I sighed. RuthClaire’s pitiful acrylics belonged on a bonfire. Even Paleolithic cave art—the least rather than the most polished examples—outshone these hazy windows on my ex’s soul. In the nearly ten years I’d known her, I’d never seen her do less challenging or attractive work. It was hard to believe that living with one of these paintings would heighten my appreciation of it or any of the others.
She began to explain what she was up to: freeing the work of pretense. Bright colors had a primitive appeal that rarely engaged the intellect. She was after a subtler means of capturing her audience. Artists had to risk alienating their audience—not with violence, sacrilege, or pornography, but with the unfamiliar, the understated, and the ambiguous—in order to make their art new . Viewers with the patience and the openness to outwait their first negative reactions would see what she was trying to do.
“But what if the paintings are bad , kiddo—banal, lackluster, and ugly?”
“Then they’ll never enlighten you, no matter how long you hang around them. Eventually, your negative reactions will be vindicated.” Quickly, though, she hedged this point: “Or maybe you’re just color-blind or tone-deaf to the work’s real merit.”
“I know spoiled pork when I smell it. I don’t have to eat it to know it’s bad.”
“A gourmet chef is a gourmet chef is a glorified short-order cook. An artist is an artist is an artist.”
“That’s smug, RuthClaire, disgustingly smug.”
She kissed my cheek. “You’ve noticed how small they are?”
“A point in their favor.”
“Another way to free them from pretense,” she said. “Rothko liked big paintings because the viewer has to climb into them and participate physically in their energy and movement. Well, I want the viewer to climb into these canvases intellectually—not in the clinical way a Mondrian demands, but in the spiritual way a decision for faith requires.”
“You want the viewer to take the merit of these paintings on faith ?”

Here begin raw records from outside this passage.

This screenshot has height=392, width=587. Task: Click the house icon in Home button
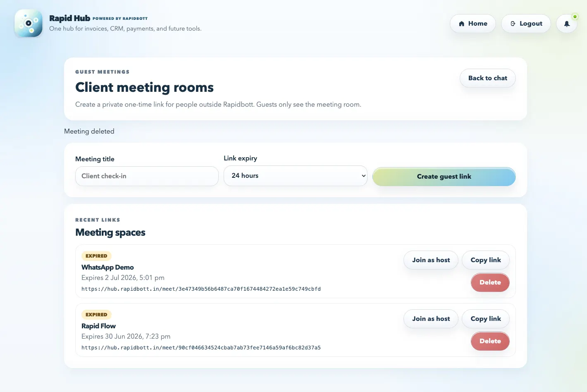pos(462,24)
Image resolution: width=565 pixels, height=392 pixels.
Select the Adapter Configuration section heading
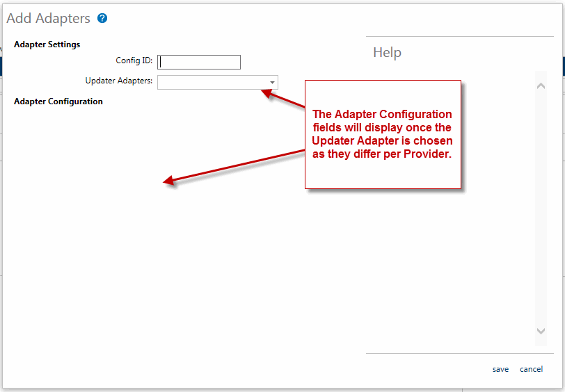(58, 101)
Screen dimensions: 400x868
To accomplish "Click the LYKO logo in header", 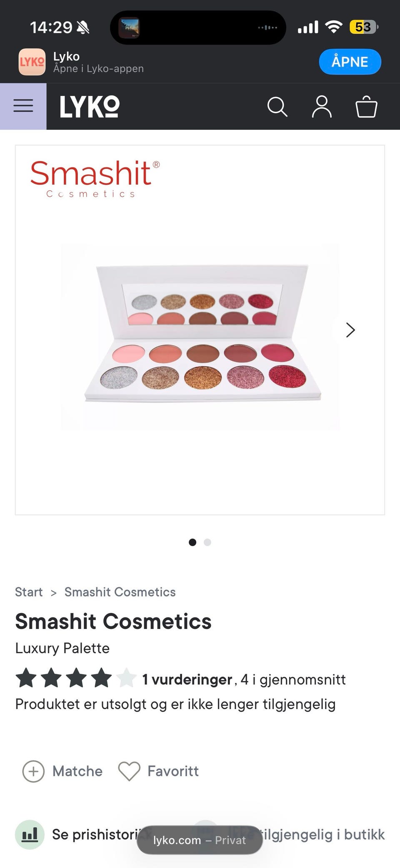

“I call the series Souls , Paul.”
“And that, of course, explains everything.”
At this juncture, RuthClaire good-humoredly decided to end the argument. Never had we been so badly at odds on the subject of her art, and never had our disagreement on the subject had less effect on our good opinion of the other: weird.
“Let’s go see Adam,” she said.
That afternoon I left the hospital with T. P.—to give Adam and RuthClaire time together alone. Our destination was a recently remodeled restaurant called Everybody’s. It served beer, sandwiches, pizza, salads, and pasta in an airy, relaxed atmosphere perfectly suited to its mostly college-connected clientele.

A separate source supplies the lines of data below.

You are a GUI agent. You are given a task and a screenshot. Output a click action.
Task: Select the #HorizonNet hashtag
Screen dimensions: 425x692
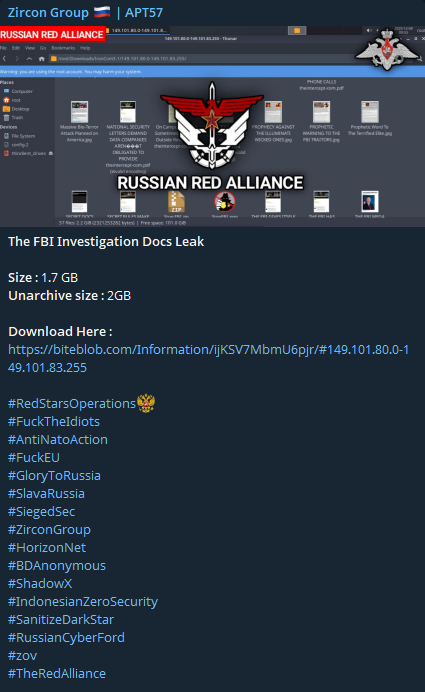(x=47, y=548)
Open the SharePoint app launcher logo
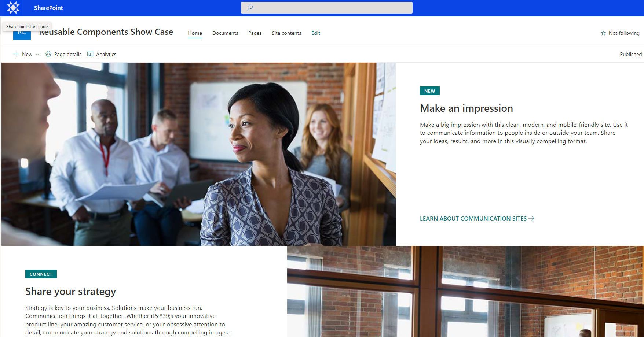The width and height of the screenshot is (644, 337). pos(13,8)
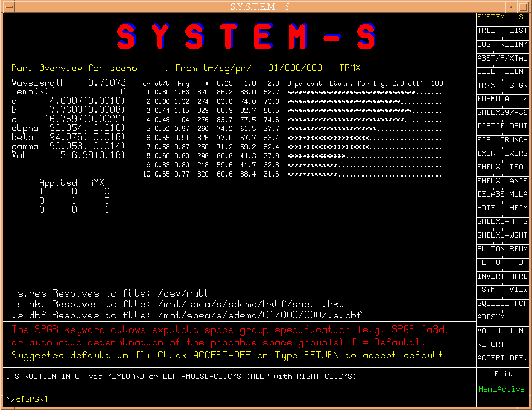Choose SHELXL-ANIS refinement

502,181
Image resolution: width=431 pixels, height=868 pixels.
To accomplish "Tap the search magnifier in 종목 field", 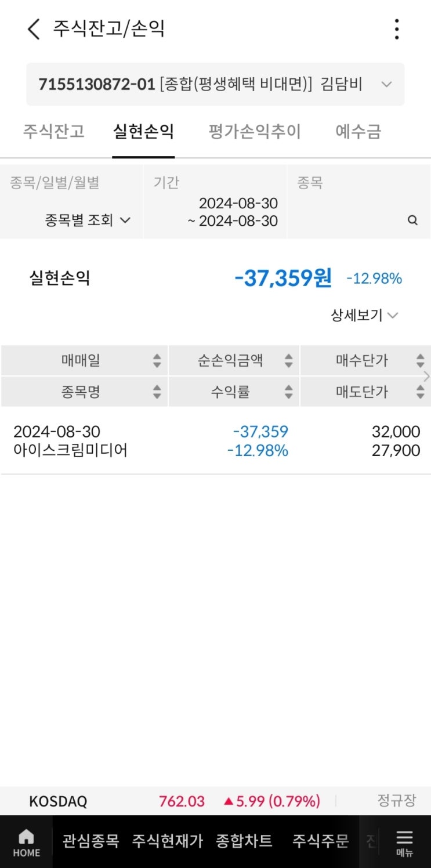I will (x=412, y=220).
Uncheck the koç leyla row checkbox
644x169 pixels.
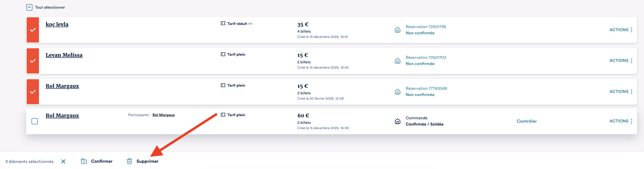click(33, 30)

I ordered beer and a bacon-cheeseburger, but a Coke and a cheeseburger for my temporary ward. T. P. sat in a kiddie chair with a booster seat, and we whiled away forty-five minutes eating and watching people. Traffic plied the hill on North Decatur Road, squirrels scampered across the dappled campus, and emerald-necked pigeons strutted the sidewalks. I felt loose and at ease, almost ready to drowse. Staring into my beer, I may have actually done so.
And then someone stood beside T. P. under Everybody’s angled skylights. I almost spilled my beer reacting to her presence.

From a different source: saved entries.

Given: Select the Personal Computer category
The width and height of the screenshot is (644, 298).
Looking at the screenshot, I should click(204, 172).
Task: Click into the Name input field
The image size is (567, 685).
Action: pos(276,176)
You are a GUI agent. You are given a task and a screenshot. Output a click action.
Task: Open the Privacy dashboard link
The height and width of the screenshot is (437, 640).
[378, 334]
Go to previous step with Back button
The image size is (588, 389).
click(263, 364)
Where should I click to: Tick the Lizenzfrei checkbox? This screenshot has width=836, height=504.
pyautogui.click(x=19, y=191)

Before I could stand up, though, she sat down on the chair opposite mine. “Hello, Mr. Loyd. I recognized you from newspaper photos. The baby’s being here didn’t hurt, though. That made me look twice. Otherwise, I’d have walked on by.”
“Another tribute to my personal magnetism.”
The woman gave me a look of amiable amusement. I figured her to be in her early thirties— almost out of the range of my interest. Thin-boned and tall, she escaped looking angular. Springy amber ringlets framed her face. She wore a gold-plated necklace that seemed to be made up of dozens of minuscule glittering hinges. She folded her arms on the table, and the amber down prickling them caught the evanescent dazzle of the tiny hinges at her throat.